Taoiseach Micheál Martin has been urged to look at the “bigger and more important picture” around government commitment to the dairy sector, following a meeting with the Irish Creamery Milk Suppliers’ Association (ICMSA).

At the online meeting this morning (Thursday, April 8), which was also attended by Minister for Agriculture, Food and the Marine Charlie McConalogue, ICMSA president Pat McCormack addressed the issue of Glanbia’s peak supply control measure.

Speaking afterwards, McCormack said that it was “important to differentiate between internal company procedures and the bigger and more important picture” around the development of the sector.

“[We] believe that this is an incredibly important distinction. Glanbia’s peak supply programme is not any kind of feasible answer to the questions that arise.”

Glanbia’s peak milk supply measure is understood to have been brought about by a lack of processing capacity, which in turn is understood to be caused by a legal challenge against a proposed cheese manufacturing facility.

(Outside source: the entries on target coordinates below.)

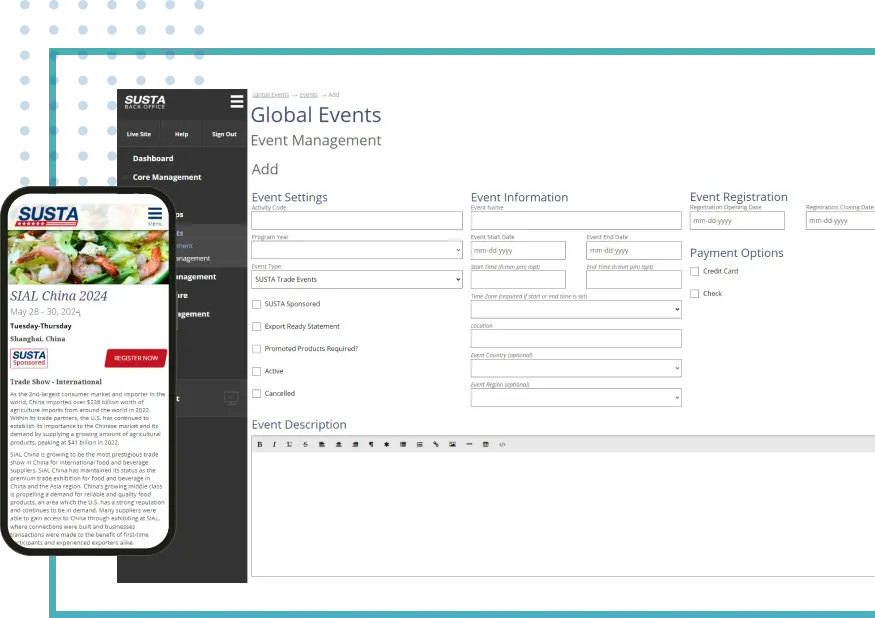Tick the Credit Card payment option

(695, 271)
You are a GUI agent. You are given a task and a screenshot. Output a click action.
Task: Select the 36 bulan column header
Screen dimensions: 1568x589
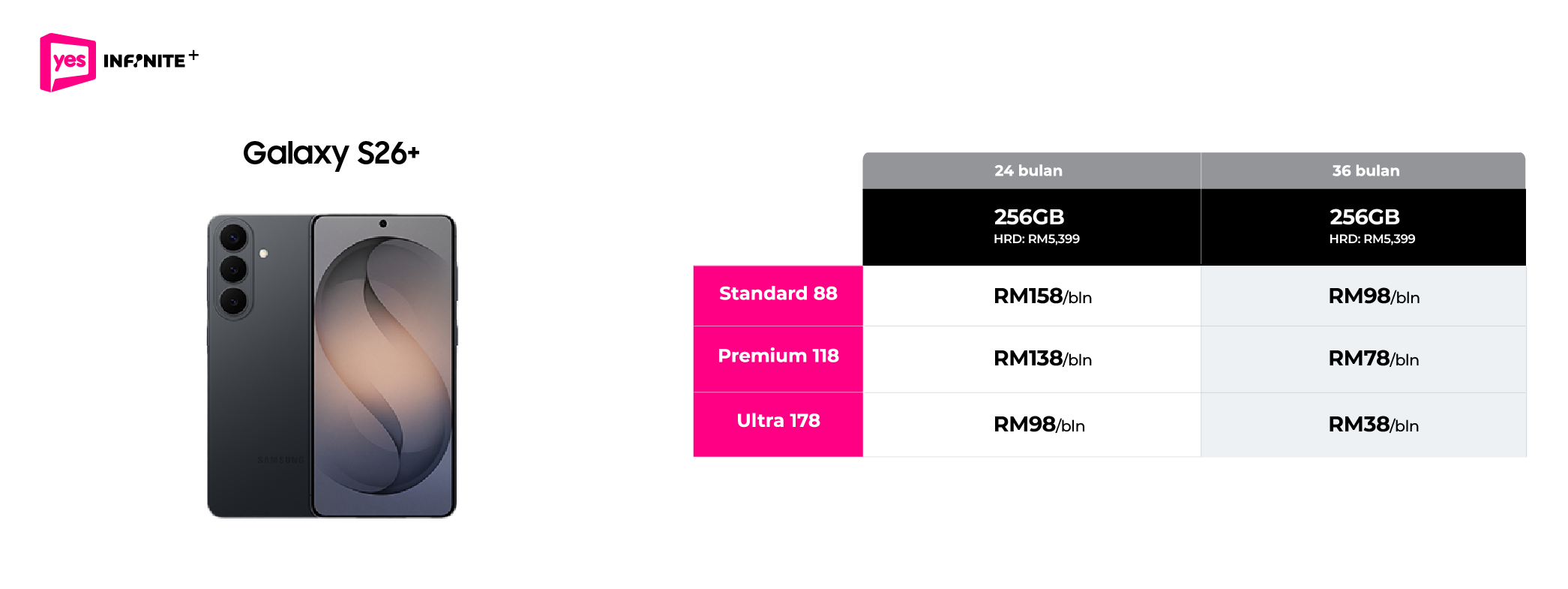pyautogui.click(x=1365, y=171)
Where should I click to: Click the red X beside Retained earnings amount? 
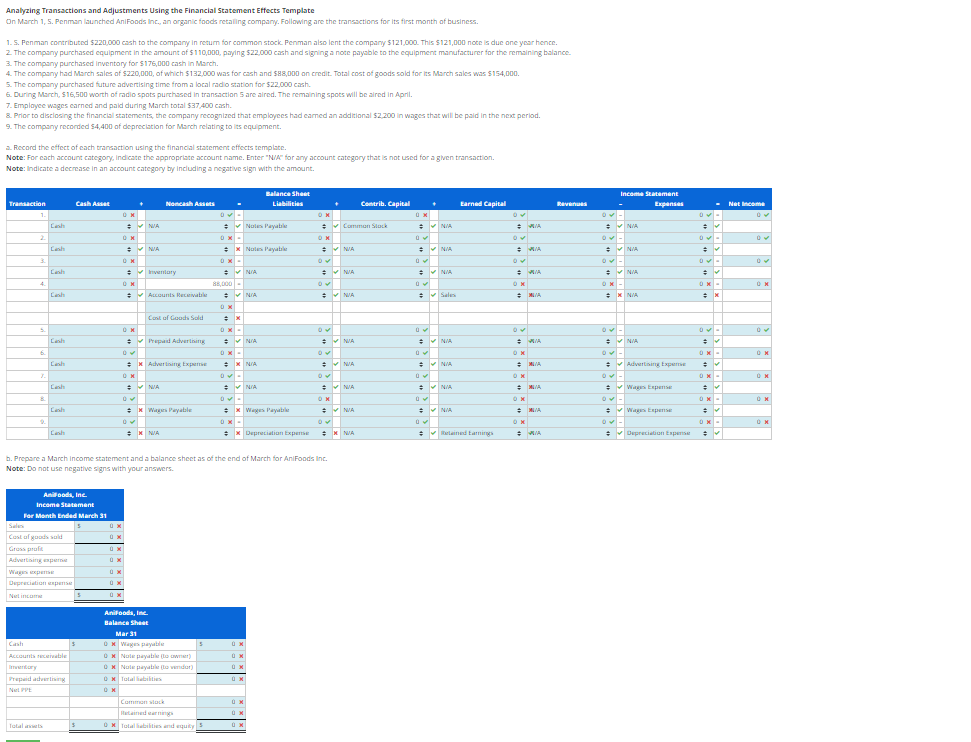pos(241,713)
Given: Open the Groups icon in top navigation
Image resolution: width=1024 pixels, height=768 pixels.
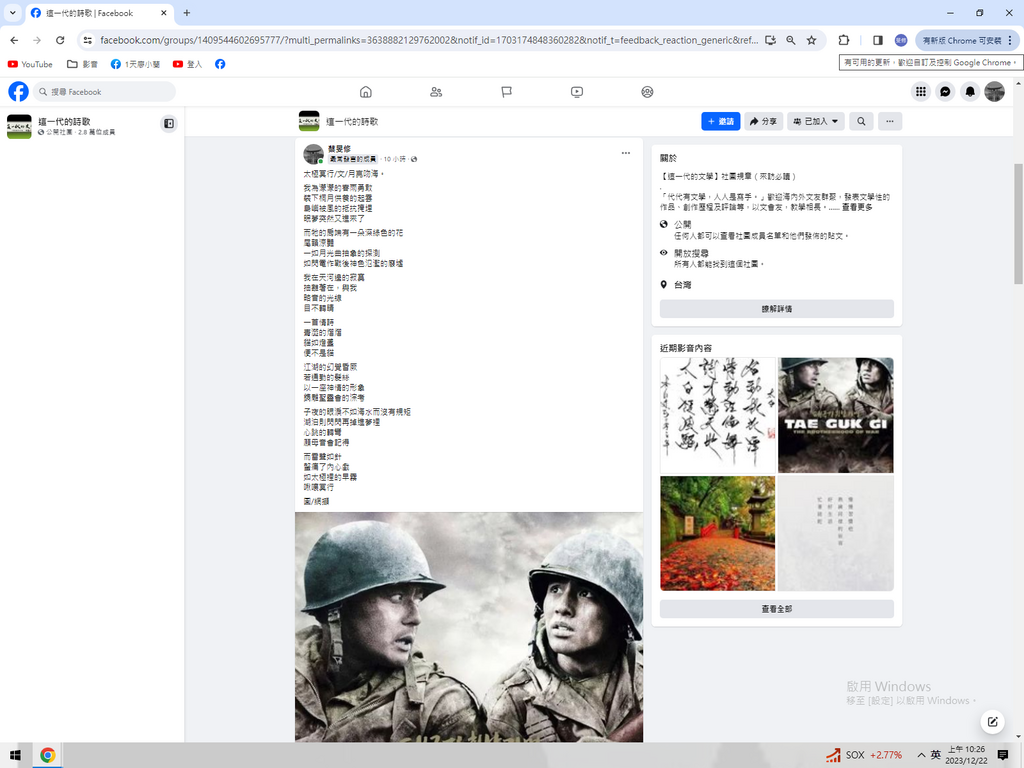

McCormack stressed: “You can’t have a situation where the largest processor in Ireland is telling its suppliers that it can’t handle volumes of milk that the farmer-suppliers have planned and invested for.

“The core problem here is the position that the state is taking – or rather the non-position,” the ICMSA president argued.

“We won’t be able to make any progress if the state sees its role as some kind of neutral bystander.

“The state is not a referee here; it has to set the overall direction and manage the sustainable development of our dairy sector,” he noted.

According to McCormack, the state has a responsibility to put policies in place for this purpose.

He said: “Several branches of the state gave permission for the Belview plant to proceed with onerous conditions attached but it has been seriously delayed by a legal action. The state has to make up its mind what it wants.

“That must be based on what’s good for our dairy sector and wider economy, and then the state has to support and drive that. The Taoiseach and the minister have to lead this,” he concluded.